THIS is the first map showing exactly where health officials want to build the brand new Royal Liverpool hospital.
Land at the south-east corner of the Royal’s city centre site, now used for car parking and blood transfusion and accommodation blocks, has been earmarked for the £400m complex.
The existing 1970s hospital would then be bulldozed freeing up space for future healthcare buildings.
NHS managers today revealed more details of the long-awaited rebuild.
They are now asking thousands of residents and businesses for their views on the project.
The new Royal will:
Be about the same size as the current hospital in terms of floor space, but will be significantly lower, with architects abandoning the outdated “tower” design.
Have two main access points, from West Derby Street and Prescot Street, with ambulances reaching A&E via the planned Hall Lane bypass.
Contain around 1,500 parking spaces, mostly on site, in addition to the current Q Park facility.
Have a landscaped area of open space in the centre of the redeveloped complex.
Hospital officials will now canvass views of about 2,500 residents in neighbouring Kensington Fields before giving a planning application to Liverpool council early next year.
If everything goes to plan the new Royal could open its doors to patients in 2014.
Land at the site’s south-east corner was chosen because it allows the current hospital to still operate while the new complex is built.
Project director Helen Jackson said: “This is the only part of the site where we can develop the new hospital, because we have to keep the existing facility in full use until the new one is built and ready for occupation.
“We have looked in detail at a range of other options and believe this provides us with the best long-term solution.
“Refurbishing the existing site would take at least 12 years and would include significant disruption to services.

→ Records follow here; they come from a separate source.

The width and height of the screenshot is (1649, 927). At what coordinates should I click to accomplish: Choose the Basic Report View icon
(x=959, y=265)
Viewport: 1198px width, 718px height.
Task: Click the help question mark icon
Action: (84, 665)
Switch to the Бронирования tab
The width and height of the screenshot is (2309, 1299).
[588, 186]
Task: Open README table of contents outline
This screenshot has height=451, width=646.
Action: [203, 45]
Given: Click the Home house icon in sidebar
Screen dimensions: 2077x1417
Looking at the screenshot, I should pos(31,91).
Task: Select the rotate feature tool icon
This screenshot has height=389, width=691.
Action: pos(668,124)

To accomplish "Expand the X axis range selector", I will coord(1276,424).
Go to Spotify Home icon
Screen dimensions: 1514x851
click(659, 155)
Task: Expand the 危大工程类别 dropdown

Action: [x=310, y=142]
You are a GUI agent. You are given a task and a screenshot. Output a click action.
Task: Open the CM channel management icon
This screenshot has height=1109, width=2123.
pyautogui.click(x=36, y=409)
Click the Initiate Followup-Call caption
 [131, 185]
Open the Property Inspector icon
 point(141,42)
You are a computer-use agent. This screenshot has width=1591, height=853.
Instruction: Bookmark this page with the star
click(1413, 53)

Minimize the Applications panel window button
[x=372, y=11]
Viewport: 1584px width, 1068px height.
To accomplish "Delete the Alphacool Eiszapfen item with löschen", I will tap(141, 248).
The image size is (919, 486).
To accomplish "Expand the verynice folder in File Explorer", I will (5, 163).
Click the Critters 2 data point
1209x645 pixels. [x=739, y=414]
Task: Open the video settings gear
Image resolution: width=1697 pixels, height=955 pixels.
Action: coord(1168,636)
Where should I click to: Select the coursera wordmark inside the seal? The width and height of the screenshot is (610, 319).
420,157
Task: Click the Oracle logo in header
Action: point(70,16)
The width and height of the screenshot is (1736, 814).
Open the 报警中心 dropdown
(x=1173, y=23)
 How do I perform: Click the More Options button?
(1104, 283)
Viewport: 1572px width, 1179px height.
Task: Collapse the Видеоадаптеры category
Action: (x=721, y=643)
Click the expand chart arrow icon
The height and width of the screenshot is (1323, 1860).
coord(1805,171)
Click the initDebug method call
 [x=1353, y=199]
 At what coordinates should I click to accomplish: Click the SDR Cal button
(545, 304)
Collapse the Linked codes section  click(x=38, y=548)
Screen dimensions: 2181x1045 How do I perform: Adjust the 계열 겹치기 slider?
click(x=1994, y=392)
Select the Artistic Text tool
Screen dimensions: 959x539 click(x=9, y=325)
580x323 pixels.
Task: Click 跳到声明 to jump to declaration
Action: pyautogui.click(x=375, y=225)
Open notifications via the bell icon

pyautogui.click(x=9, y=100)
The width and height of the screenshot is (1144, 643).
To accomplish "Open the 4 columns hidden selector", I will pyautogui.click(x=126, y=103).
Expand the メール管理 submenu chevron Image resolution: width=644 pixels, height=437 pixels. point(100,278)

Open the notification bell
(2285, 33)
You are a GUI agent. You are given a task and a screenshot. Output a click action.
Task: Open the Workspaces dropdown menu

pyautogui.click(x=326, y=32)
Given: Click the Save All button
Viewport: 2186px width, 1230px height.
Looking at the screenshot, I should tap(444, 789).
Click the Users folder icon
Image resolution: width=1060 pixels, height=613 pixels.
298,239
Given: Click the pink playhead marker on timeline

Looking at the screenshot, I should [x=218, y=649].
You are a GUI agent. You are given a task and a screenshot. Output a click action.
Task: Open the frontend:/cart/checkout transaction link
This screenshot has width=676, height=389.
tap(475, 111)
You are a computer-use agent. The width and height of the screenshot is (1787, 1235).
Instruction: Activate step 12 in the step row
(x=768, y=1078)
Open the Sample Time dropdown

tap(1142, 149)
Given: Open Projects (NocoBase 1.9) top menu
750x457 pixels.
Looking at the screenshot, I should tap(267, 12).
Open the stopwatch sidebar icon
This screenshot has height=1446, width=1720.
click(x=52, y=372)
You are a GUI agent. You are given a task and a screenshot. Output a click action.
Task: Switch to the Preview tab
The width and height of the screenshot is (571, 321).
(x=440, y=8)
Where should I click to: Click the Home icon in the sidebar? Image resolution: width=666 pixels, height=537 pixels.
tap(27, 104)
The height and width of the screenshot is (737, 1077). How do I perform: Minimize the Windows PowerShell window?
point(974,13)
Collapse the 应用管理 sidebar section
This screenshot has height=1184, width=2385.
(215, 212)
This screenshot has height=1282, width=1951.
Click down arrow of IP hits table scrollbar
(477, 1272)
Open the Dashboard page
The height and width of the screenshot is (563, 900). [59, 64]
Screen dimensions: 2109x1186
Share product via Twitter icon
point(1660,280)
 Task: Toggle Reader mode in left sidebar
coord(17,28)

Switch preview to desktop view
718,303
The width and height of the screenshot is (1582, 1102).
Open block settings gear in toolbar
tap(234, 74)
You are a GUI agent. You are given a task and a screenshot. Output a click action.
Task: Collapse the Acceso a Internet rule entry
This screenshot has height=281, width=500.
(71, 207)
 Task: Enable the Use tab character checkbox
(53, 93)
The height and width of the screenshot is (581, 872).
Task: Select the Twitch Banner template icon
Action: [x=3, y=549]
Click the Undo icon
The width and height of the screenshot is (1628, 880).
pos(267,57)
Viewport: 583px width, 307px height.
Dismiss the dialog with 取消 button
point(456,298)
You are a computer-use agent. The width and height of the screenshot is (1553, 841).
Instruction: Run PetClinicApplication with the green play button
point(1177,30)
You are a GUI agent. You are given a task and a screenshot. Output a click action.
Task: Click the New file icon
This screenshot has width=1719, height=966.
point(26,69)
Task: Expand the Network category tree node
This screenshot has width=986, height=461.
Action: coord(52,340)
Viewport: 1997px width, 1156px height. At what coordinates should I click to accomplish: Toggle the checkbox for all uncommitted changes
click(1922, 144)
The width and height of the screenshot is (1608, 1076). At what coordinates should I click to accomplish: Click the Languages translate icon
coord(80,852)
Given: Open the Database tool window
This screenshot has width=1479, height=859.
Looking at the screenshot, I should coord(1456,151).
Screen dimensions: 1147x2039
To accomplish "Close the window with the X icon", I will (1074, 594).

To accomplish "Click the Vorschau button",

“Similarly we considered a move away from the city centre.
“But we cannot find an alternative suitable site and we do not believe it makes clinical sense in moving A&E away from its present location.”
Next year’s outline planning application will focus on how the site will be laid out, with precise details about what the hospital will look like appearing in a full planning application in two or three years’ time.
But health officials are already promising an environmentally-friendly building.
Royal chairwoman Judith Greensmith said: “We want it to be low energy, generating low waste, and supported by a robust green transport policy, so public transport has equal weight to car parking.
“There is already a commitment that we will help local people access jobs, specially during construction.”
A series of public exhibitions is now planned so as many local residents as possible can see the early proposals.